During live repair on 2026-04 invoice data, the following issues were reproduced and fixed:

1. Homebrew Python 3.14 loaded `pyexpat` against `/usr/lib/libexpat.1.dylib`, which broke XML parsing. The working recovery path was: repoint the library, then re-sign the touched Python artifacts so macOS would load them again.
2. PDF vendor extraction initially captured the buyer (`广东天习律师事务所`) instead of the seller. The reliable fix was to switch from plain regex matching to layout-aware extraction that understands the buyer/seller block after `名称： 名称：`.

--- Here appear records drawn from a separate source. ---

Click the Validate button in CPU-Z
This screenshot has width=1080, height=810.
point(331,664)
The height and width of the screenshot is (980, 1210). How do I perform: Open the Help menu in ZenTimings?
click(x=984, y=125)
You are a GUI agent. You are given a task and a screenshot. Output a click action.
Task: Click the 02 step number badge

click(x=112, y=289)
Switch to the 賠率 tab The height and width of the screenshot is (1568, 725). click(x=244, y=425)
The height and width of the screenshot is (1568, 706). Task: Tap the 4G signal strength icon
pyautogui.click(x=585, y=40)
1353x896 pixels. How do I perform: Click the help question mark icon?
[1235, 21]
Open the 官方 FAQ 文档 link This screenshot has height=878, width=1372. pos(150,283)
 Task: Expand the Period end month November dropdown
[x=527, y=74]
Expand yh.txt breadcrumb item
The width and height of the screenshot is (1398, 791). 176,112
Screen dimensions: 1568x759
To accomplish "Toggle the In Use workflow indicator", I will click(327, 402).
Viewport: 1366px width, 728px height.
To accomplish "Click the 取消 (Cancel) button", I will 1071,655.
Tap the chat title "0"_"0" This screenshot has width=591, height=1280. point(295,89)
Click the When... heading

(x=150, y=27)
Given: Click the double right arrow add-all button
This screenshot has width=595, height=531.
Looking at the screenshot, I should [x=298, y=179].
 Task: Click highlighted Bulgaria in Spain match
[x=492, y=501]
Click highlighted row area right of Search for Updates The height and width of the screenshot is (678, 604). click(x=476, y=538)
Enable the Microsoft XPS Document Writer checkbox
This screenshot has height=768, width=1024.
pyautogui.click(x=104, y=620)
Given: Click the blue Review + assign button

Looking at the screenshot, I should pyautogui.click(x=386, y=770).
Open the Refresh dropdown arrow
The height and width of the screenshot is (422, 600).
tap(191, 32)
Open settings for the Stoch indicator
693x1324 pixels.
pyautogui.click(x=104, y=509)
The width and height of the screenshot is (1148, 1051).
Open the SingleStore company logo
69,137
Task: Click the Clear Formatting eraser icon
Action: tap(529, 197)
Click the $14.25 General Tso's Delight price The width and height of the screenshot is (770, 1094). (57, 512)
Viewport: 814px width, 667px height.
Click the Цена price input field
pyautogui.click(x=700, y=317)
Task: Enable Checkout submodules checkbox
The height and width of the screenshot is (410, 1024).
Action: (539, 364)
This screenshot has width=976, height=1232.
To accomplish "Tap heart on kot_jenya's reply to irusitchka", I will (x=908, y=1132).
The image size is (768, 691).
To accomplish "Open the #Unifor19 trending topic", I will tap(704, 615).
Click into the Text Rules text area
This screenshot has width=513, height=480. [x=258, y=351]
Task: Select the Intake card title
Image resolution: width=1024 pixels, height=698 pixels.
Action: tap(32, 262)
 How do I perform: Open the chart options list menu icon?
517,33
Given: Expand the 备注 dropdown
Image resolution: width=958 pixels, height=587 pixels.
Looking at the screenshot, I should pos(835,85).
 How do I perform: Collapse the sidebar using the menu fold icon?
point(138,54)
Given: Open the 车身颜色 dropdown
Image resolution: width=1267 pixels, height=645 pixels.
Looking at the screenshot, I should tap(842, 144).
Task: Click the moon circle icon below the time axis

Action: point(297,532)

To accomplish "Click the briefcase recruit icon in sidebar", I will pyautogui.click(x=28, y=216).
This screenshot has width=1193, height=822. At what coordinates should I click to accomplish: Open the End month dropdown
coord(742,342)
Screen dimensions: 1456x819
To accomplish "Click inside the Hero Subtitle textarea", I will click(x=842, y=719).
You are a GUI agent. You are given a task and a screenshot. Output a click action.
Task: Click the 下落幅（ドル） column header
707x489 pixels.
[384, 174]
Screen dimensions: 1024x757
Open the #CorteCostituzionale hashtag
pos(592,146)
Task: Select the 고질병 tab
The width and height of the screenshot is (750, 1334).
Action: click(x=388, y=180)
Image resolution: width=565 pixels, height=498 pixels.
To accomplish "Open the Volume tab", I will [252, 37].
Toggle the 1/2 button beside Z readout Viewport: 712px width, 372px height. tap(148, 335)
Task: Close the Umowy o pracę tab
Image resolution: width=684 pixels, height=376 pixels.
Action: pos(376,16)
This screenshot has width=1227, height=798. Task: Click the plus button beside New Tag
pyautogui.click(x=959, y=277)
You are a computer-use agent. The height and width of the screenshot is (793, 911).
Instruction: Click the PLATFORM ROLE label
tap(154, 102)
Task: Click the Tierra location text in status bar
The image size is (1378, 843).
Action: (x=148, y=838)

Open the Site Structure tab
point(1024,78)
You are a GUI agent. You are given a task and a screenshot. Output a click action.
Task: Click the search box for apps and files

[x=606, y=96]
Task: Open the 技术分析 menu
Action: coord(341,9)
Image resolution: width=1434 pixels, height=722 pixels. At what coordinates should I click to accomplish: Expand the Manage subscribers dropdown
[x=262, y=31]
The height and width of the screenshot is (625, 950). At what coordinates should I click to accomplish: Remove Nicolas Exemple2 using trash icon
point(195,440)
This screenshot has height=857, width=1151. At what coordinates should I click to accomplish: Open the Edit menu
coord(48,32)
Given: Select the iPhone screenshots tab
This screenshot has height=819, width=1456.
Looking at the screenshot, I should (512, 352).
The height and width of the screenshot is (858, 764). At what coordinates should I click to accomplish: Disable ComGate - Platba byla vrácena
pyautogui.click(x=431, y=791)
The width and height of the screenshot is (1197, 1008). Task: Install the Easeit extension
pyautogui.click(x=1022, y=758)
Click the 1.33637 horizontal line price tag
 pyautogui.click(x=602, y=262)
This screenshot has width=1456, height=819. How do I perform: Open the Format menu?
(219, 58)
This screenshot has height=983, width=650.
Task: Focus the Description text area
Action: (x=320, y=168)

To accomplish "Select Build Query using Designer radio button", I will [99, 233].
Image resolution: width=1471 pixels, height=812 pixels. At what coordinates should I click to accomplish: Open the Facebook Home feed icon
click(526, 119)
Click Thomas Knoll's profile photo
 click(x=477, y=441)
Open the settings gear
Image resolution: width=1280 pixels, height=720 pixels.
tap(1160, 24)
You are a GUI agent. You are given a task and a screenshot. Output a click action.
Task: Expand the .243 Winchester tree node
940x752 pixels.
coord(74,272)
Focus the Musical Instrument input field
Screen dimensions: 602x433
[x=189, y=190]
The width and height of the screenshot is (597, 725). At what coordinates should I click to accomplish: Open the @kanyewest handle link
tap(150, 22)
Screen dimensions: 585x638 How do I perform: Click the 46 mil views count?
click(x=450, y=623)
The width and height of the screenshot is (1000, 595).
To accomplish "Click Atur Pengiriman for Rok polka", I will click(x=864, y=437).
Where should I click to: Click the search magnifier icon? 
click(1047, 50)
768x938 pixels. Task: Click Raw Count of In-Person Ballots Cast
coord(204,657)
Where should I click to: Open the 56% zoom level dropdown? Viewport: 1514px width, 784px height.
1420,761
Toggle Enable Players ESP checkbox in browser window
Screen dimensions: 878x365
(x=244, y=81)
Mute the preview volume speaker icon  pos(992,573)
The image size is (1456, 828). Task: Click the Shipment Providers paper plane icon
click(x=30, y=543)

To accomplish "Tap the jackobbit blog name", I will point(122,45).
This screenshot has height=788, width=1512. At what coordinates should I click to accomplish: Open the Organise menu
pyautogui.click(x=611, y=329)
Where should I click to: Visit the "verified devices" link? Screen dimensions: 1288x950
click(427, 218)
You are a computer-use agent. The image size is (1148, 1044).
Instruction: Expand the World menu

3. PDF amount extraction initially captured tax-base amounts such as `232.08` and `198.11` because the generic fallback matched the first `¥` in a reordered text block. The fix was to add a dedicated PDF total extractor that inspects the invoice total area first.
4. Month report totals became unstable when current-month rows were duplicates of older canonical rows created in previous runs. The fix was to summarize by current-month `business_key`, selecting the best representative row from the current month instead of requiring a current-month `saved` row.
5. One invoice family required an explicit business rule choice for total amount interpretation. When the user confirms a reporting rule such as using `价税合计 = 900.00`, persist that interpretation consistently in extraction and reporting.